WORK TASK 1
In the worksheet below, rewrite the paragraph beginning "Number the events from 1 to 8" as a single shorter sentence that keeps its main facts.
WORK TASK 2
Translate this sentence from the worksheet below into Spanish: "The pathogen is recognised by receptor proteins on the surface of the phagocyte."

*** Opening PAGE TEXT ***

Year 9 Science · Unit 1 · Lesson 6
Foundation Worksheet
Learning Goals
Match each term to its definition
Write the matching letter next to each term in the "Your answer" column.
| Term | Your answer | Definition |
|---|---|---|
| Inflammation | A. A white blood cell that engulfs and destroys pathogens and debris; arrives after neutrophils; presents antigen fragments to lymphocytes. | |
| Phagocyte | B. The process by which a cell surrounds and engulfs a particle, enclosing it in a membrane-bound vesicle before digesting it with enzymes. | |
| Neutrophil | C. A deliberate increase in core body temperature driven by the hypothalamus; slows pathogen reproduction and enhances immune cell activity. | |
| Macrophage | D. The body's non-specific response to infection or injury, characterised by redness, heat, swelling, and pain as blood flow increases to the site. | |
| Phagocytosis | E. The most abundant white blood cell; a first-responder phagocyte that lives only a few days but can engulf dozens of bacteria. | |
| Fever | F. Any white blood cell specialised in engulfing and destroying foreign particles. |
Order the steps
Number the events from 1 to 8 to show the correct order of phagocytosis. Event 1 = what happens first.
| Order | Event |
|---|---|
| The lysosome fuses with the phagosome, releasing digestive enzymes into the vesicle. | |
| The pathogen is recognised by receptor proteins on the surface of the phagocyte. | |
| Enzymes in the phagolysosome digest and destroy the pathogen. | |
| The pathogen enters the body tissue through a wound or breach. | |
| The phagocyte extends pseudopods (arm-like projections) around the pathogen. | |
| Debris from the destroyed pathogen is expelled from the phagocyte. | |
| The pseudopods close, enclosing the pathogen in a membrane-bound vesicle called a phagosome. | |
| A neutrophil detects chemical signals (alarm chemicals) released by damaged cells and moves toward the site. |
1. Name the four cardinal signs of inflammation. For each sign, state the biological reason it occurs.
2. Explain why the second line of defence is described as "non-specific." How is this different from the third line of defence (the adaptive immune system)?
Wrap Up
In one sentence, what was the main idea of this lesson?

*** Closing PAGE TEXT ***
*** Opening MATERIAL SHOWN ***

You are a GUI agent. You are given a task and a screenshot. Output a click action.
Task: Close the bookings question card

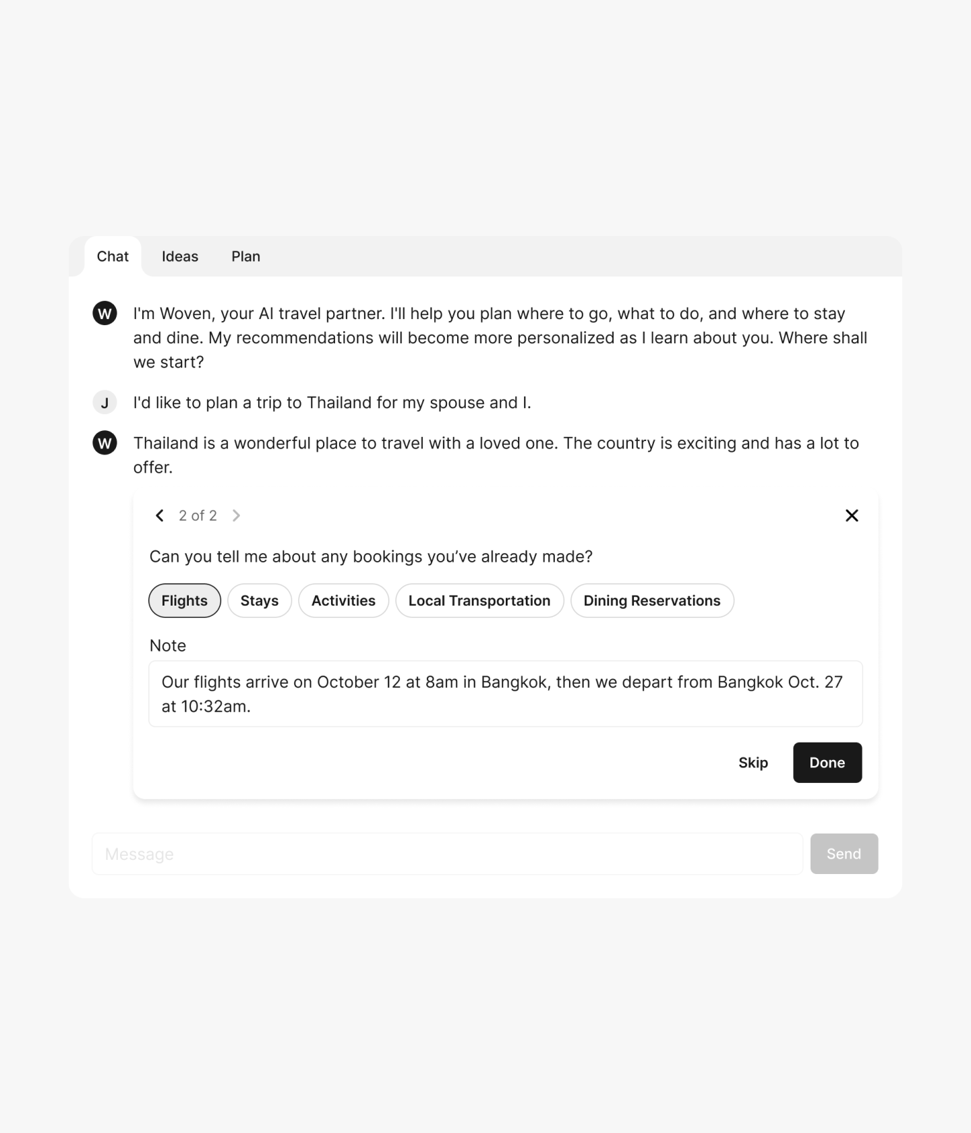pyautogui.click(x=852, y=516)
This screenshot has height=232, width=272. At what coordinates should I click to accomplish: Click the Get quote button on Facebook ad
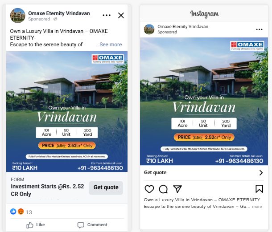click(106, 187)
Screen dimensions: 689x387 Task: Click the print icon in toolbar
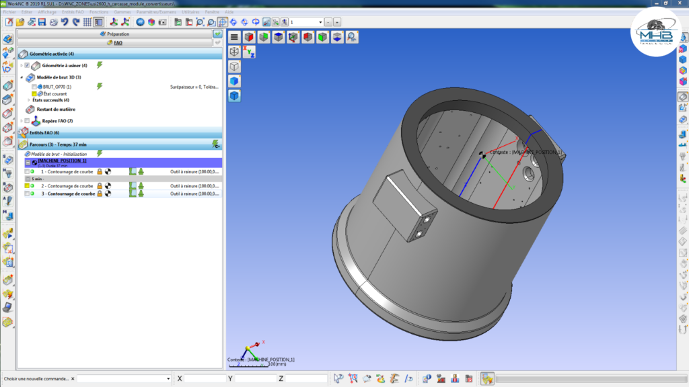point(53,22)
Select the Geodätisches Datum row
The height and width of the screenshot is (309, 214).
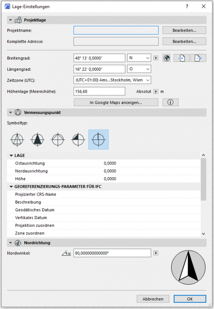[x=104, y=210]
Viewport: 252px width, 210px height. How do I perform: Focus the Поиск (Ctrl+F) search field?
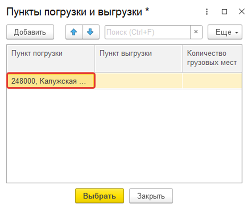[147, 32]

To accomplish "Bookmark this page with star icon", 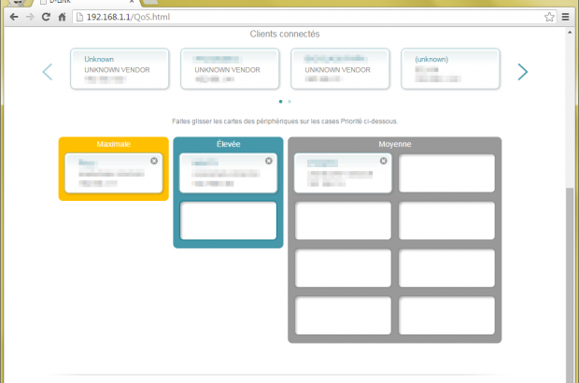I will coord(549,17).
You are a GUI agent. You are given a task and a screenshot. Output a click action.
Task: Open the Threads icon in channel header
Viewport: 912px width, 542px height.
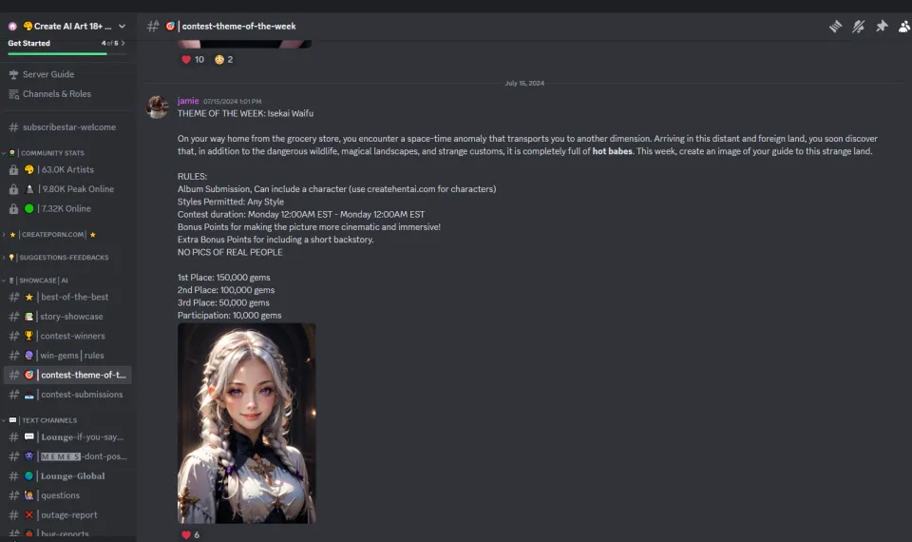point(835,27)
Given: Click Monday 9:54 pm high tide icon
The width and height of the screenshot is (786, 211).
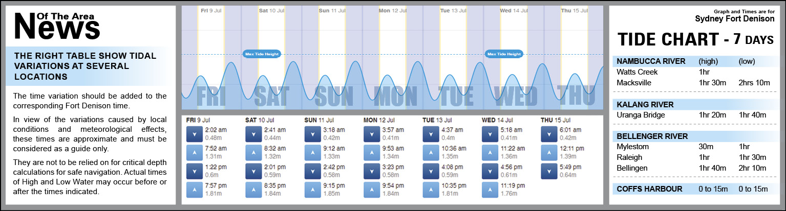Looking at the screenshot, I should coord(371,189).
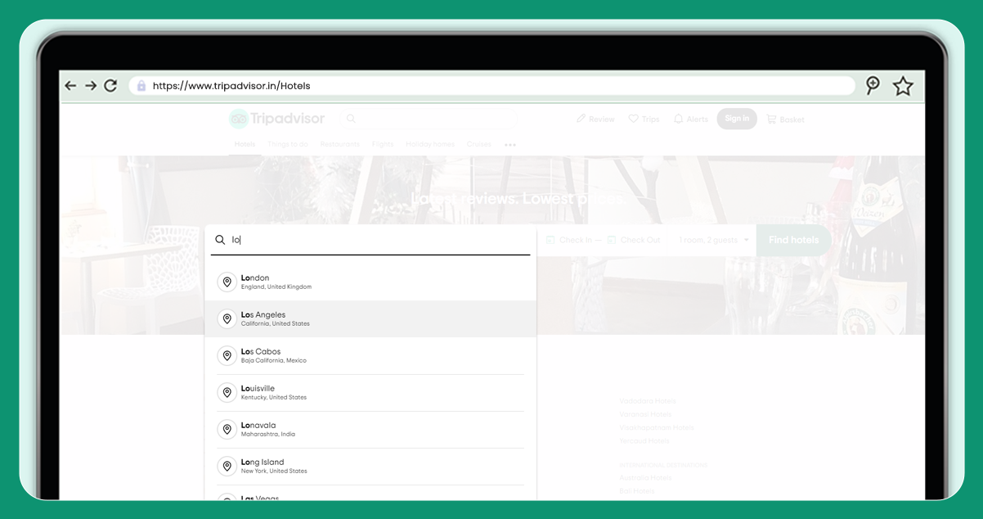Click the browser forward arrow

91,86
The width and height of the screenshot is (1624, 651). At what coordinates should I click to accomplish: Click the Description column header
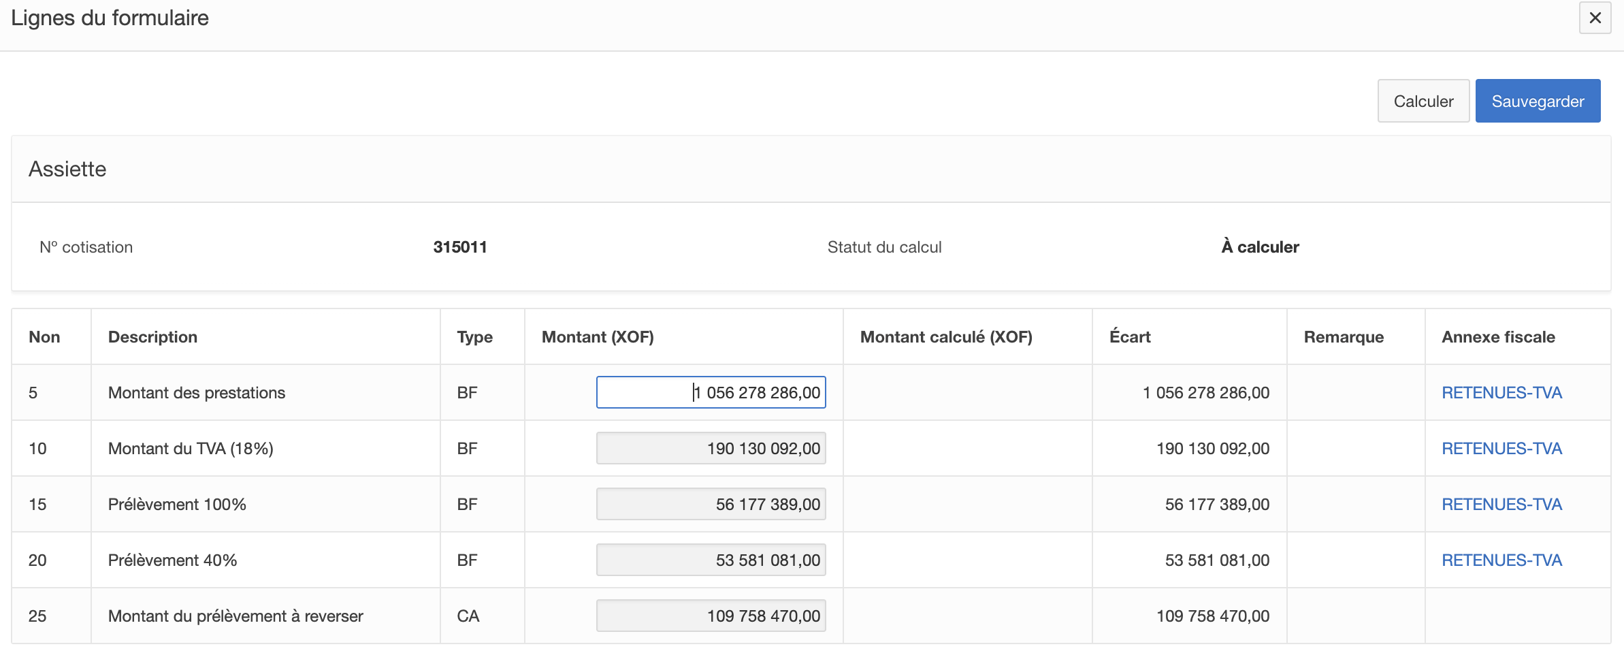152,337
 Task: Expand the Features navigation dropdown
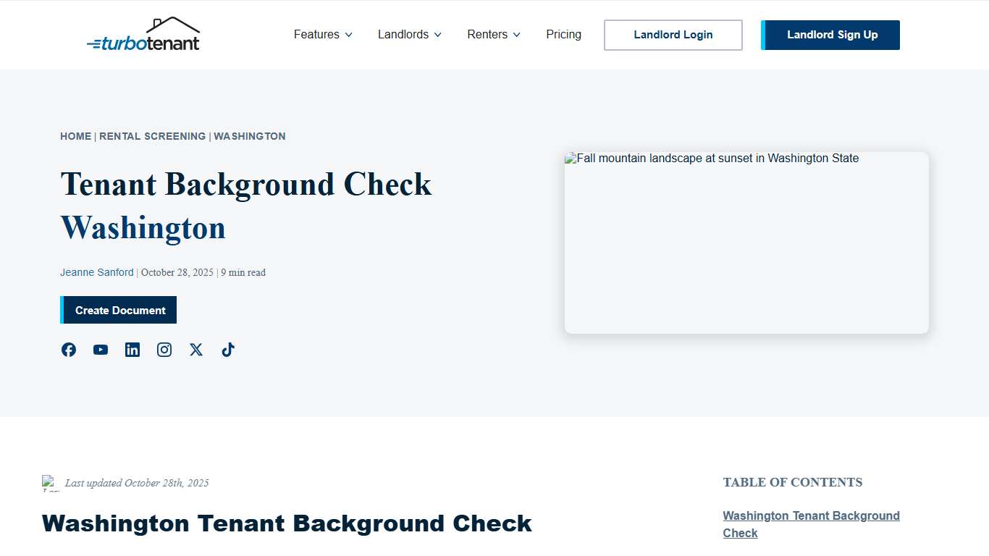(x=322, y=34)
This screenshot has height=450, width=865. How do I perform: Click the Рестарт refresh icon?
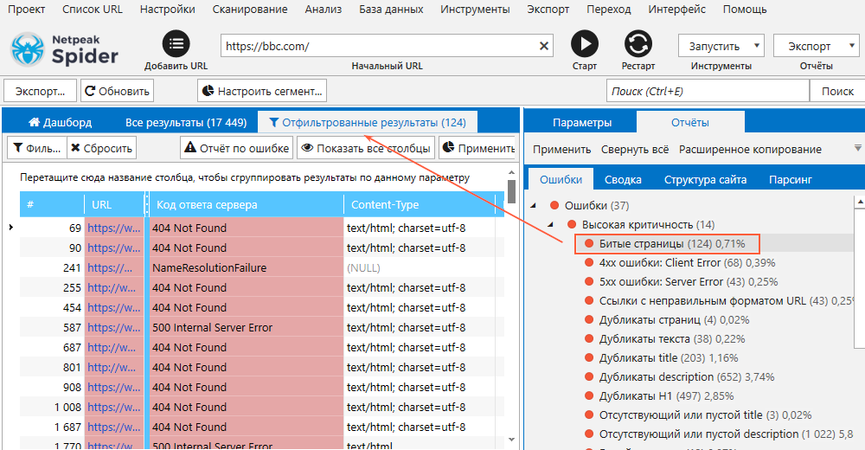pyautogui.click(x=638, y=43)
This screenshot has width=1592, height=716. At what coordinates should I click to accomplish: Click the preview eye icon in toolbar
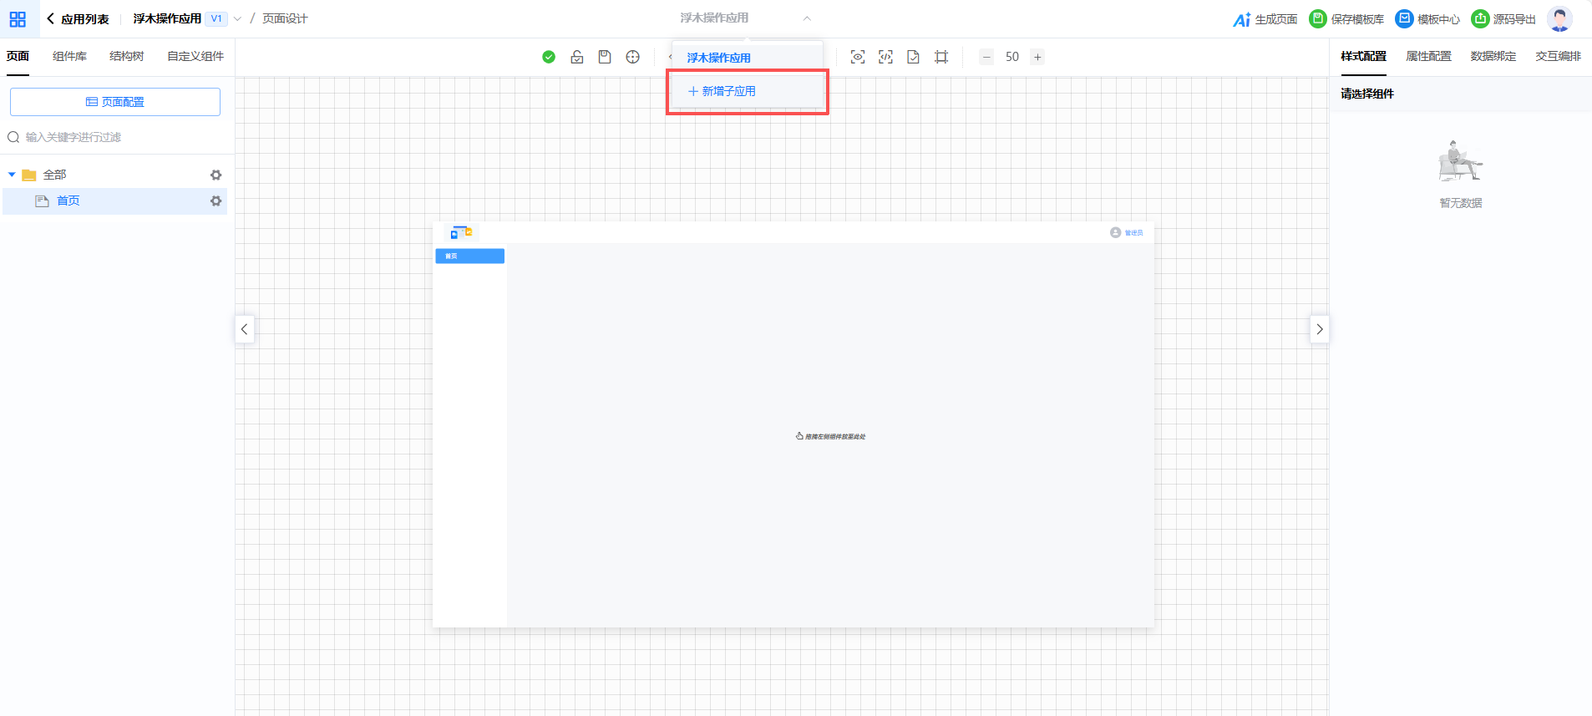(858, 57)
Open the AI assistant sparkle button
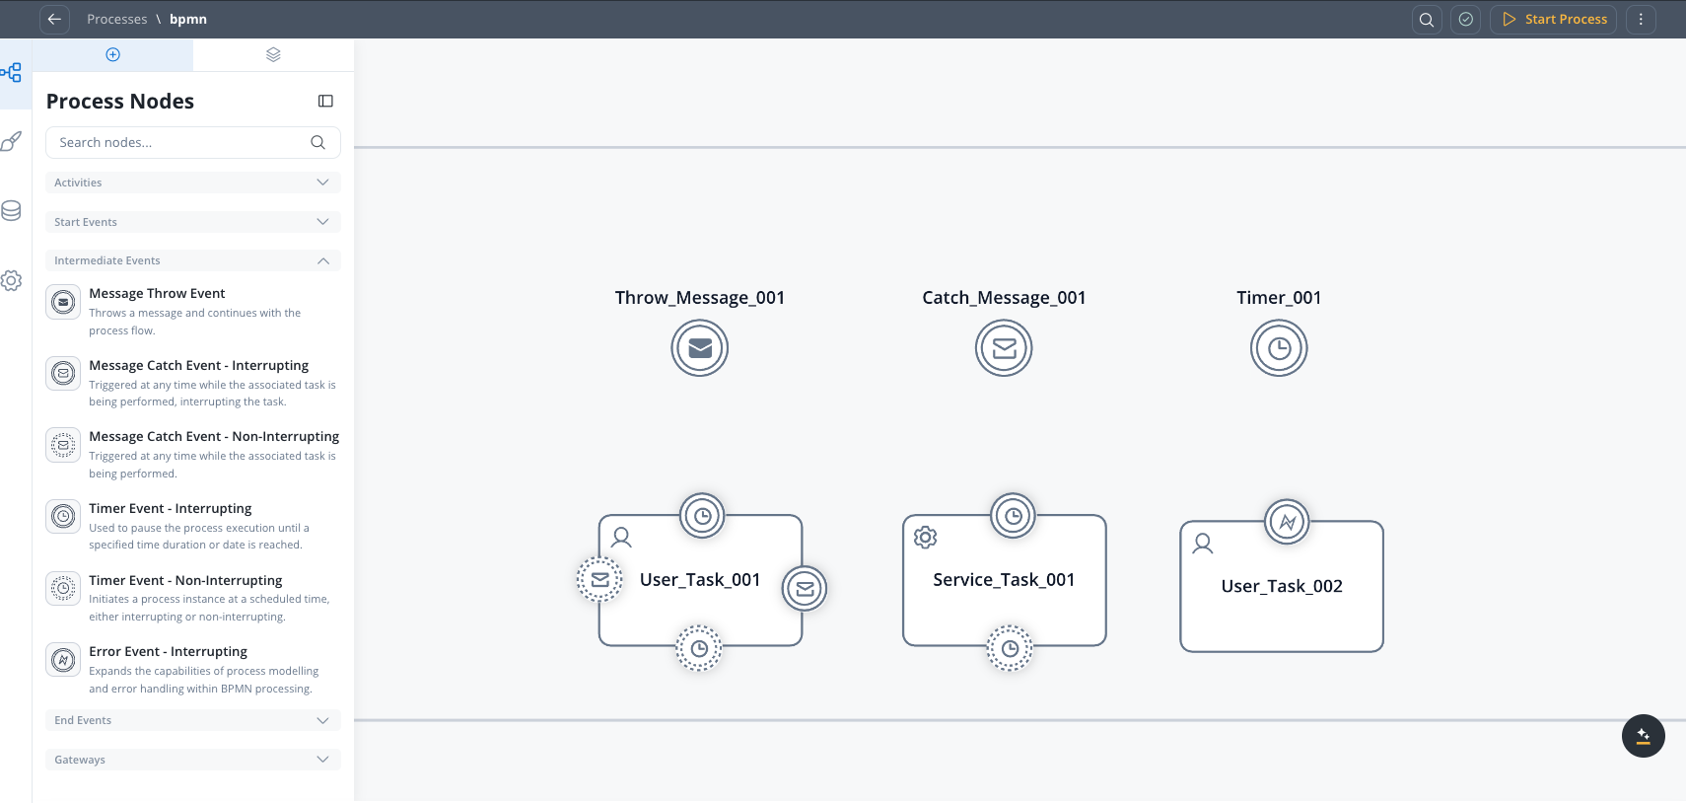The image size is (1686, 803). click(1643, 736)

*** Closing MATERIAL SHOWN ***

ANSWER SECTION 1
Number the eight phagocytosis events from 1 to 8 in the correct order, with 1 as the first.

ANSWER SECTION 2
El patógeno es reconocido por proteínas receptoras en la superficie del fagocito.